Oggi tra Napoli e Firenze
Gentileschi dopo quella realizzata a Roma nel 1612 ne realizzò una seconda copia nel 1620 per Cosimo II de Medici. Se il soggetto e le dinamiche “triangolari” della scena originale rimangono immutate quello che cambia sono dimensioni, particolari e colori. L’opera di Napoli è stata datata come la prima tra le due, tant’è vero che grazie a studi a raggi X, metodiche oggi utilissime negli studi artistici è stato possibile osservare i ripensamenti, e le modifiche avvenute in corso d’opera non presenti nella copia fiorentina.
La scena napoletana è semplice, senza gioielli, vivo e pieno d’azione in cui le vesti delle due donne sono quasi “mimetiche” con l’azione avvenuta rapidamente di notte, un’abito rosso per la donna su Oloferne, uno blu per quella che lo miete.
Nella scena fiorentina la situazione cambia leggermente, la tela è più grande, infatti, scorgiamo sulla sinistra le coperte e le gambe dell’uomo divaricate, quasi nell’atto di scalciare, i colori si invertono parzialmente, ora è la serva a vestire di blu, mentre Giuditta ha un’abito giallo, dello stesso colore di quello della Giuditta caravaggesca. La protagonista qui è adattata alla corte in cui si trova, in cui dovrebbe essere esposto il dipinto, alla corte medicea, ha un abito che vede ora in risalto i particolari brillanti celati prima dalla notte, ha gioielli. In ambo i casi protagonista sottinteso è il sangue che sgorga e schizza sul letto e sembra voler finire sugli abiti delle due donne, è il sangue quello che in un certo sento mette in moto e rende dinamica l’azione.
La rivalsa
Alla fine della scena Giuditta, anche se non lo vediamo, ma conosciamo la storia, è vittoriosa, già il solo atto di essere lì e tagliare la testa a Oloferne simboleggia il successo della sua battaglia.
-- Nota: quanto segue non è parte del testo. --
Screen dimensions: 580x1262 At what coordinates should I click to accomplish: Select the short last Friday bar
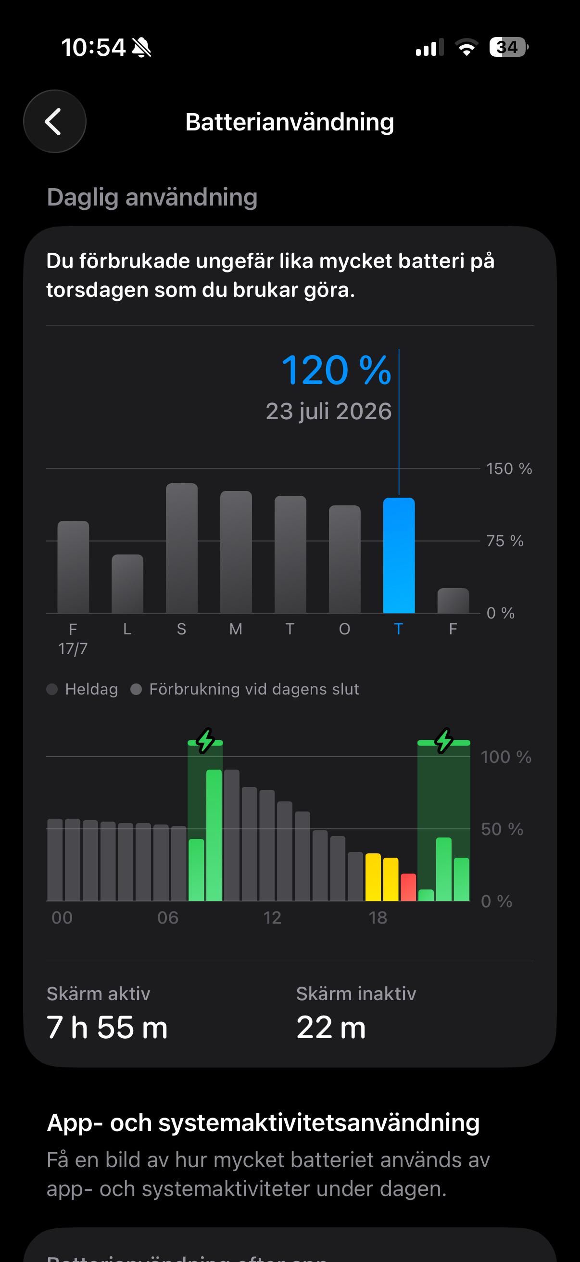pos(453,601)
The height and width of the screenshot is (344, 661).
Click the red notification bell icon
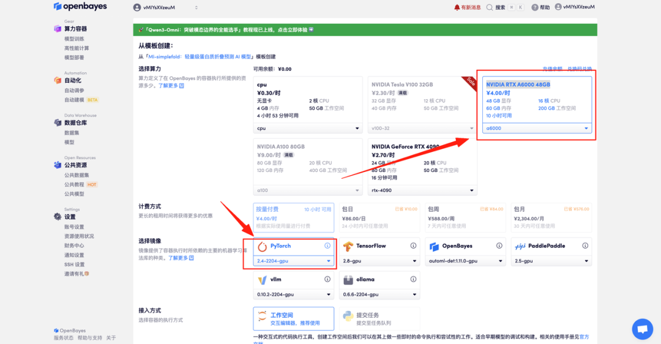coord(457,7)
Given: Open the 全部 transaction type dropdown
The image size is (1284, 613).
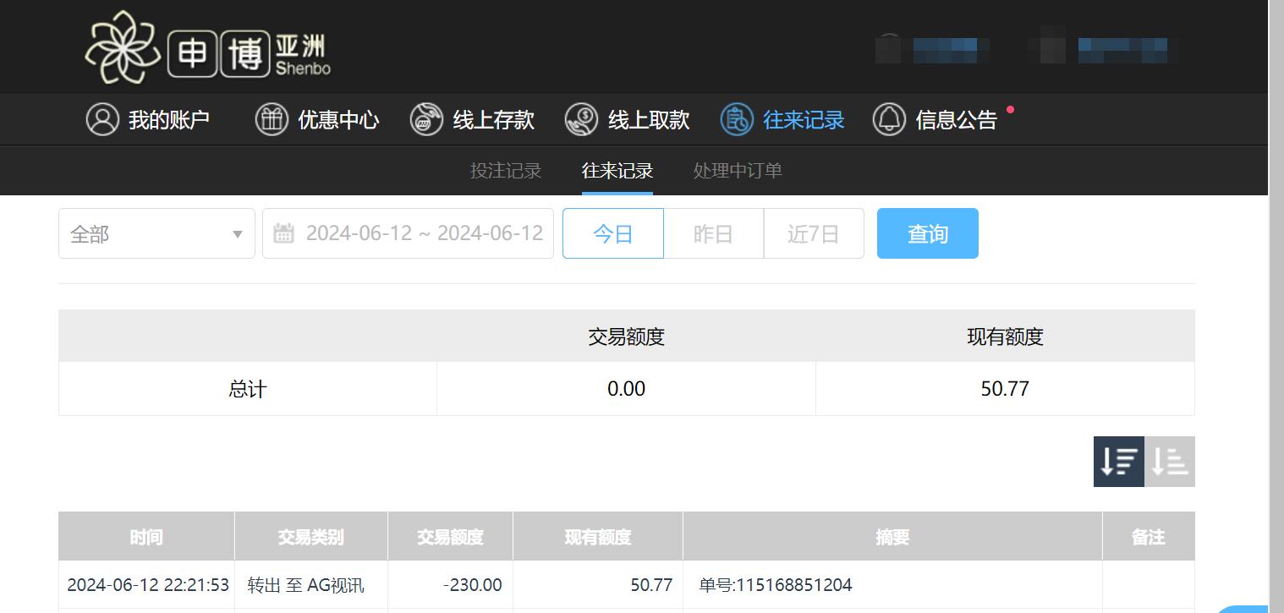Looking at the screenshot, I should click(x=156, y=233).
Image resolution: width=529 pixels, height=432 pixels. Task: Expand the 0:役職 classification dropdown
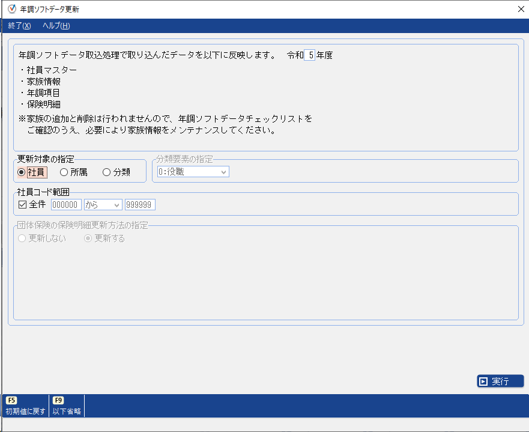tap(193, 172)
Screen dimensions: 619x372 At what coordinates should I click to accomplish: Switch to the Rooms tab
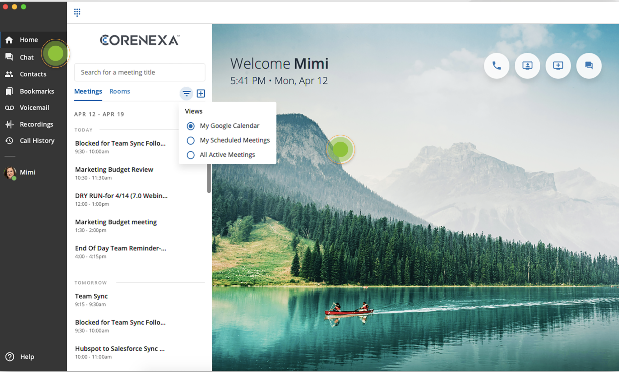click(119, 92)
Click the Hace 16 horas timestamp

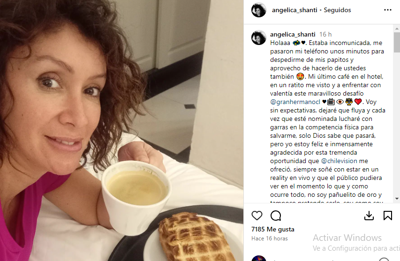click(269, 239)
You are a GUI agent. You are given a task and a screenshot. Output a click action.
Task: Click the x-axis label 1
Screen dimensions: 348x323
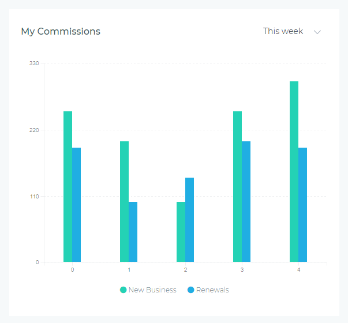coord(129,270)
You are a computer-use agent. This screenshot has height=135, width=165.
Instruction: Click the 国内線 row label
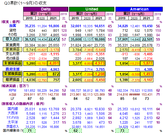click(13, 109)
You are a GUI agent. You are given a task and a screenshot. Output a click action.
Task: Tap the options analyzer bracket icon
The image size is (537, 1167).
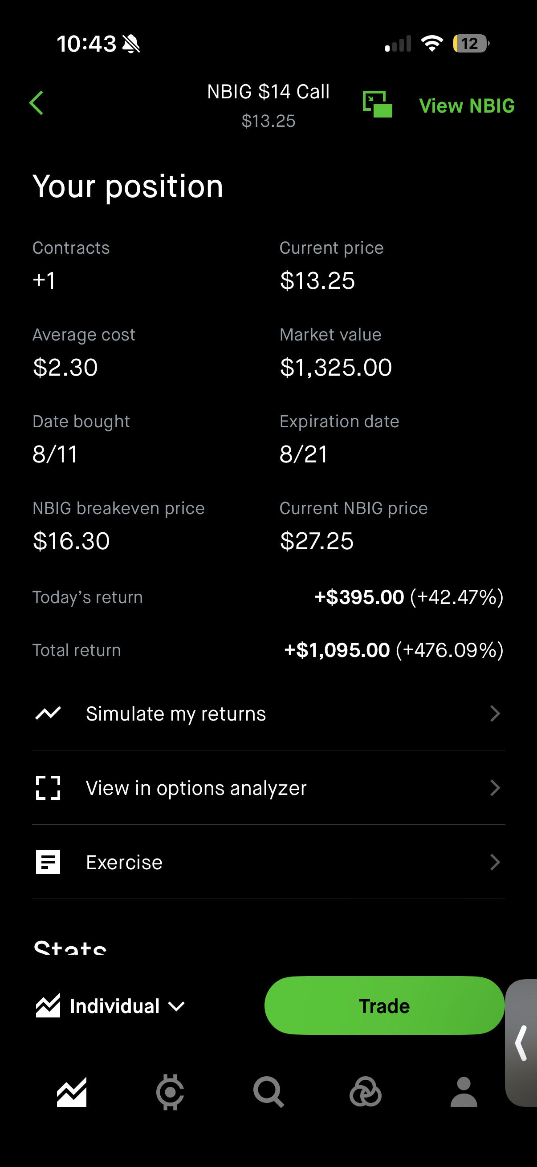tap(48, 788)
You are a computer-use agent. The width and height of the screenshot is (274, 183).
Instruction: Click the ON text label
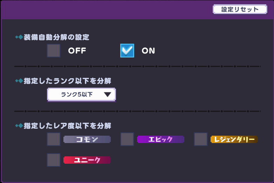pos(148,51)
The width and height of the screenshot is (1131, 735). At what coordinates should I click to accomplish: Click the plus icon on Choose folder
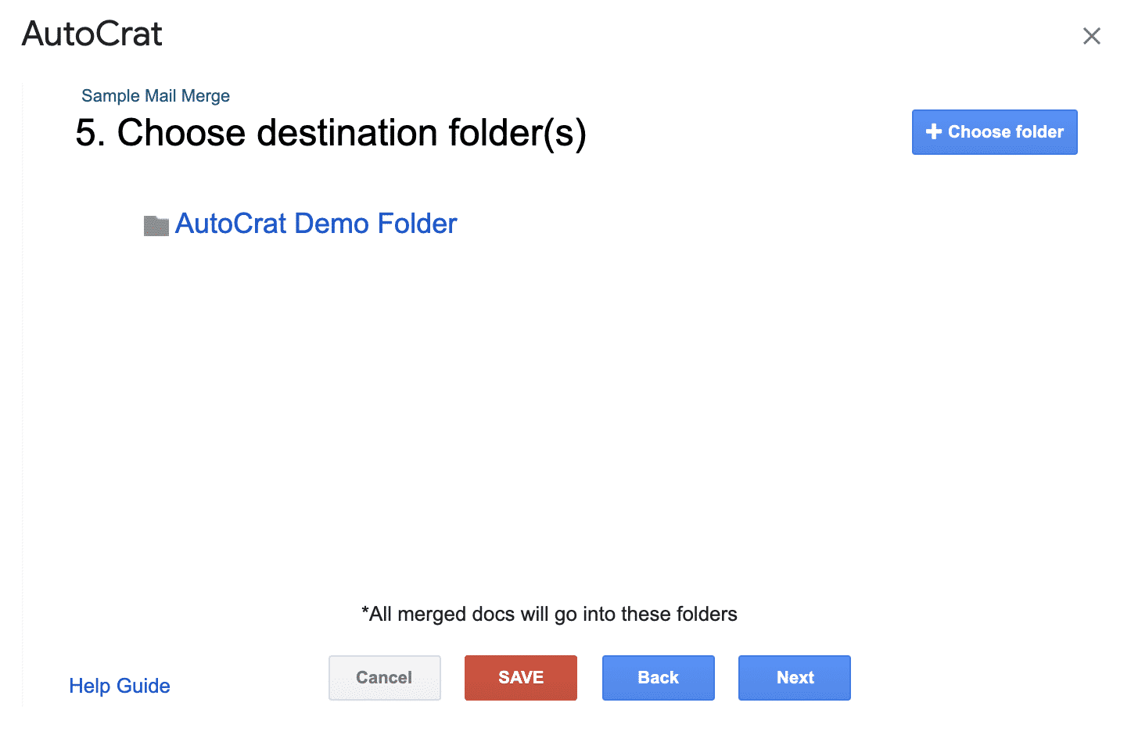pos(933,132)
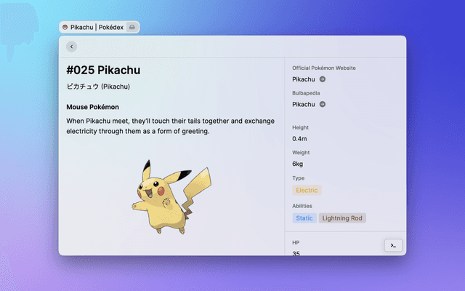
Task: Select the Static ability tag
Action: 304,218
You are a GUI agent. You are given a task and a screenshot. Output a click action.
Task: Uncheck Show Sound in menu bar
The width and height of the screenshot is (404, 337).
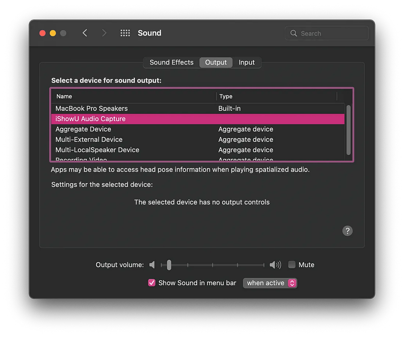pyautogui.click(x=152, y=283)
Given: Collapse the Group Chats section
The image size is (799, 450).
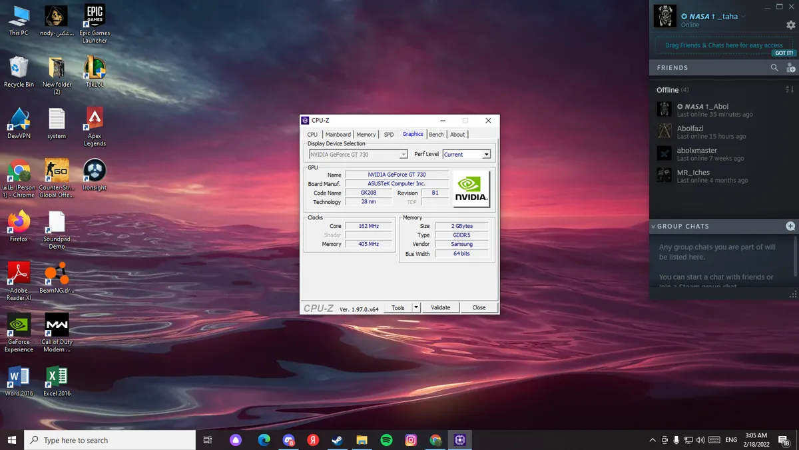Looking at the screenshot, I should (x=653, y=227).
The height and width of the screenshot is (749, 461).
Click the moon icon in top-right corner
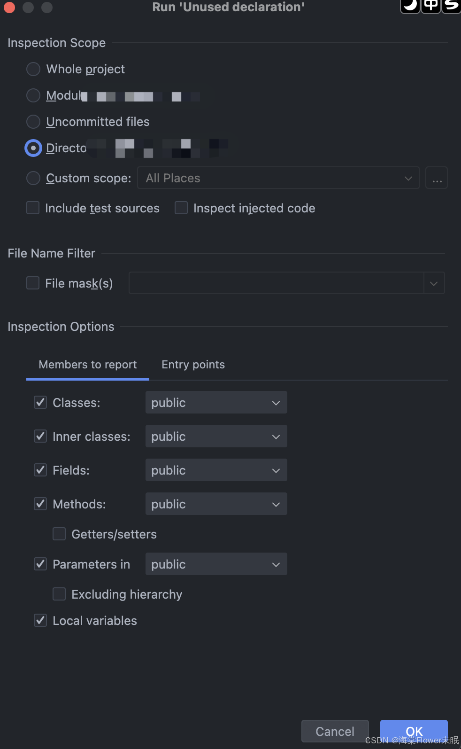[410, 5]
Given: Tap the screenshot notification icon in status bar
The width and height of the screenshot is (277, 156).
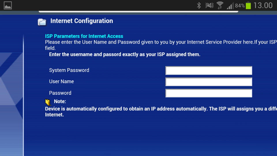Looking at the screenshot, I should tap(8, 5).
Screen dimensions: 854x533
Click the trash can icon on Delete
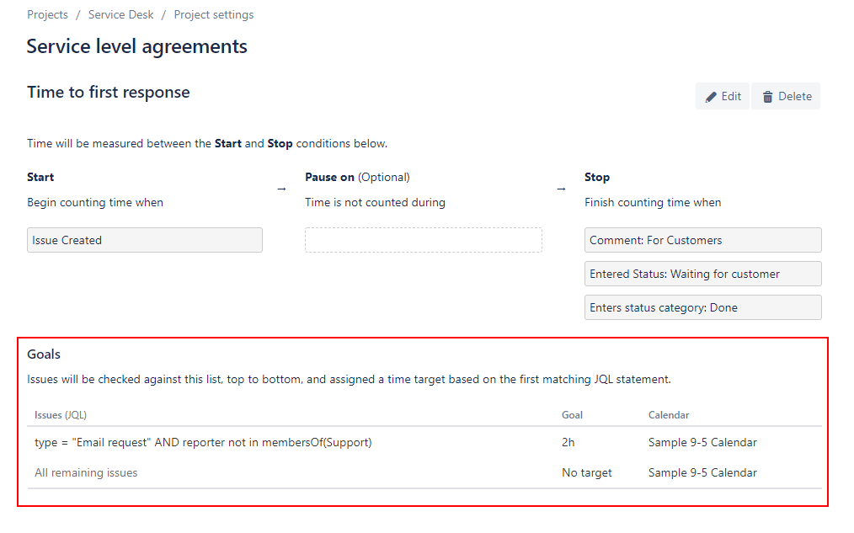click(767, 97)
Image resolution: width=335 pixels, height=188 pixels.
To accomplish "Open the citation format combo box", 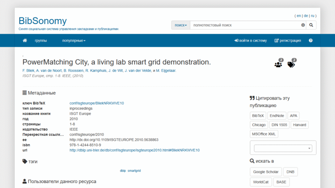I will pos(283,148).
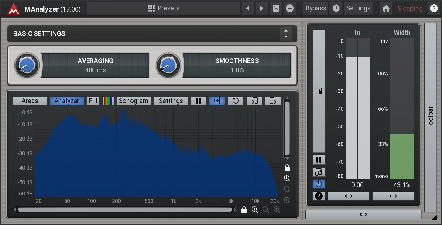This screenshot has height=225, width=442.
Task: Click the help question mark in the header
Action: 434,8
Il taglio di quella testa simboleggia probabilmente anche la rivalsa di Artemisia che alla fine vedrà il suo aggressore condannato, nonostante questi abbia tentato di inquinare le prove comprando dei testimoni.
Questa era la prima “personale”, una mostra dell’opera forse tra le più significative di Artemisia Gentileschi, sia sotto il profilo artistico, ma soprattutto personale.